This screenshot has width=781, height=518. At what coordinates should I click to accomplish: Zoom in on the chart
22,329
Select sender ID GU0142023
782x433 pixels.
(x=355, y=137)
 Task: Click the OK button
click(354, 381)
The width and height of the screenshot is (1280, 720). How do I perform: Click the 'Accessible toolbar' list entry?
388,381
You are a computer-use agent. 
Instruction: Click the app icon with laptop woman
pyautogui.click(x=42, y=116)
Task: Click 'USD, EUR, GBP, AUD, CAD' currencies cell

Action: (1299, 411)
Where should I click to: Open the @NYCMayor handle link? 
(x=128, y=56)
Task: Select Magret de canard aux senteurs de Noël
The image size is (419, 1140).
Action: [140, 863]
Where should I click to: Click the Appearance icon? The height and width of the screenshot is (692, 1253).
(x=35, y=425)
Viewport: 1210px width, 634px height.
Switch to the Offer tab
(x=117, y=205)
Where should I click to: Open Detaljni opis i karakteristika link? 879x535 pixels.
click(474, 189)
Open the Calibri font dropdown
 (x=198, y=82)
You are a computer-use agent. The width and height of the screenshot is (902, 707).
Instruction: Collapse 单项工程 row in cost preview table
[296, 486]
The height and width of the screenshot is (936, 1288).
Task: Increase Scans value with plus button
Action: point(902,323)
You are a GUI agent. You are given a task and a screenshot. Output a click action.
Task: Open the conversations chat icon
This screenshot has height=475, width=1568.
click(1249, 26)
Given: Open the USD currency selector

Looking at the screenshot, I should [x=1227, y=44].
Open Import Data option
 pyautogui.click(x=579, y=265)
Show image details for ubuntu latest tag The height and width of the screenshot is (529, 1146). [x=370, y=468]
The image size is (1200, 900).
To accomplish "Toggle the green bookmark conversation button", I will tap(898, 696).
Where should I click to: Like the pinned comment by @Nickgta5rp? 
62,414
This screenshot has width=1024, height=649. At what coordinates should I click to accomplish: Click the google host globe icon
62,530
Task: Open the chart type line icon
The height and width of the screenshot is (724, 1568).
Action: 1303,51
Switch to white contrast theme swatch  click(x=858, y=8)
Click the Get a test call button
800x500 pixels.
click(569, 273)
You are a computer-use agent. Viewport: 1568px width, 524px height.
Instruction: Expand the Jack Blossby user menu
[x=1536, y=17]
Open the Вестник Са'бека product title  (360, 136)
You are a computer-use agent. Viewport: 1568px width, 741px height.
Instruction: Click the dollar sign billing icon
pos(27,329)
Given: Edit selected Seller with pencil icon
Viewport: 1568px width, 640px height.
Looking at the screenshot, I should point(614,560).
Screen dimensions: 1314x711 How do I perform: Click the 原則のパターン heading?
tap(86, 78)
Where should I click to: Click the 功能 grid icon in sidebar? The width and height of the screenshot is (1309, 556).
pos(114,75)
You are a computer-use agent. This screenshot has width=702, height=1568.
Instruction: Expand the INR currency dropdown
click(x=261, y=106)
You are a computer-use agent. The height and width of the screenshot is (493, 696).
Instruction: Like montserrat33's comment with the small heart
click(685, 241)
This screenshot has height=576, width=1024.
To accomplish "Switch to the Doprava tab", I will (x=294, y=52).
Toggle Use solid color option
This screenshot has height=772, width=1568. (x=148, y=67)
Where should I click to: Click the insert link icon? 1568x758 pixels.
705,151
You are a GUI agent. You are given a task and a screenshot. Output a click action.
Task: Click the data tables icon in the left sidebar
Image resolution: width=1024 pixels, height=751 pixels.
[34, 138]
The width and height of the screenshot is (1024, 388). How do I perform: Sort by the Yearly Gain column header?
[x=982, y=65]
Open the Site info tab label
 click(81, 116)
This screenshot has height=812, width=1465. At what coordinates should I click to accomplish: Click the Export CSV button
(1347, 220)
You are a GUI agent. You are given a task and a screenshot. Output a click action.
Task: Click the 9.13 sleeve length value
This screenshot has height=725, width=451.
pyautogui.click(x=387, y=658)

• Assignment:
An exact copy of the data is needed.

• Exercise output:
This screenshot has width=781, height=518. At what coordinates should I click to accomplish: Zoom in on the chart
22,329
Select sender ID GU0142023
782x433 pixels.
(x=355, y=137)
 Task: Click the OK button
click(354, 381)
The width and height of the screenshot is (1280, 720). How do I perform: Click the 'Accessible toolbar' list entry?
388,381
You are a computer-use agent. 
Instruction: Click the app icon with laptop woman
pyautogui.click(x=42, y=116)
Task: Click 'USD, EUR, GBP, AUD, CAD' currencies cell

Action: (1299, 411)
Where should I click to: Open the @NYCMayor handle link? 
(x=128, y=56)
Task: Select Magret de canard aux senteurs de Noël
The image size is (419, 1140).
Action: [140, 863]
Where should I click to: Click the Appearance icon? The height and width of the screenshot is (692, 1253).
(x=35, y=425)
Viewport: 1210px width, 634px height.
Switch to the Offer tab
(x=117, y=205)
Where should I click to: Open Detaljni opis i karakteristika link? 879x535 pixels.
click(474, 189)
Open the Calibri font dropdown
 (x=198, y=82)
You are a computer-use agent. The width and height of the screenshot is (902, 707).
Instruction: Collapse 单项工程 row in cost preview table
[296, 486]
The height and width of the screenshot is (936, 1288).
Task: Increase Scans value with plus button
Action: point(902,323)
You are a GUI agent. You are given a task and a screenshot. Output a click action.
Task: Open the conversations chat icon
This screenshot has height=475, width=1568.
click(1249, 26)
Given: Open the USD currency selector

Looking at the screenshot, I should [x=1227, y=44].
Open Import Data option
 pyautogui.click(x=579, y=265)
Show image details for ubuntu latest tag The height and width of the screenshot is (529, 1146). [x=370, y=468]
The image size is (1200, 900).
To accomplish "Toggle the green bookmark conversation button", I will tap(898, 696).
Where should I click to: Like the pinned comment by @Nickgta5rp? 
62,414
This screenshot has width=1024, height=649. At what coordinates should I click to accomplish: Click the google host globe icon
62,530
Task: Open the chart type line icon
The height and width of the screenshot is (724, 1568).
Action: 1303,51
Switch to white contrast theme swatch  click(x=858, y=8)
Click the Get a test call button
800x500 pixels.
click(569, 273)
You are a computer-use agent. Viewport: 1568px width, 524px height.
Instruction: Expand the Jack Blossby user menu
[x=1536, y=17]
Open the Вестник Са'бека product title  (360, 136)
You are a computer-use agent. Viewport: 1568px width, 741px height.
Instruction: Click the dollar sign billing icon
pos(27,329)
Given: Edit selected Seller with pencil icon
Viewport: 1568px width, 640px height.
Looking at the screenshot, I should point(614,560).
Screen dimensions: 1314x711 How do I perform: Click the 原則のパターン heading?
tap(86, 78)
Where should I click to: Click the 功能 grid icon in sidebar? The width and height of the screenshot is (1309, 556).
pos(114,75)
You are a computer-use agent. This screenshot has width=702, height=1568.
Instruction: Expand the INR currency dropdown
click(x=261, y=106)
You are a computer-use agent. The height and width of the screenshot is (493, 696).
Instruction: Like montserrat33's comment with the small heart
click(685, 241)
This screenshot has height=576, width=1024.
To accomplish "Switch to the Doprava tab", I will (x=294, y=52).
Toggle Use solid color option
This screenshot has height=772, width=1568. (x=148, y=67)
Where should I click to: Click the insert link icon? 1568x758 pixels.
705,151
You are a GUI agent. You are given a task and a screenshot. Output a click action.
Task: Click the data tables icon in the left sidebar
Image resolution: width=1024 pixels, height=751 pixels.
[34, 138]
The width and height of the screenshot is (1024, 388). How do I perform: Sort by the Yearly Gain column header?
[x=982, y=65]
Open the Site info tab label
 click(81, 116)
This screenshot has height=812, width=1465. At what coordinates should I click to accomplish: Click the Export CSV button
(1347, 220)
You are a GUI agent. You are given a task and a screenshot. Output a click action.
Task: Click the 9.13 sleeve length value
This screenshot has height=725, width=451.
pyautogui.click(x=387, y=658)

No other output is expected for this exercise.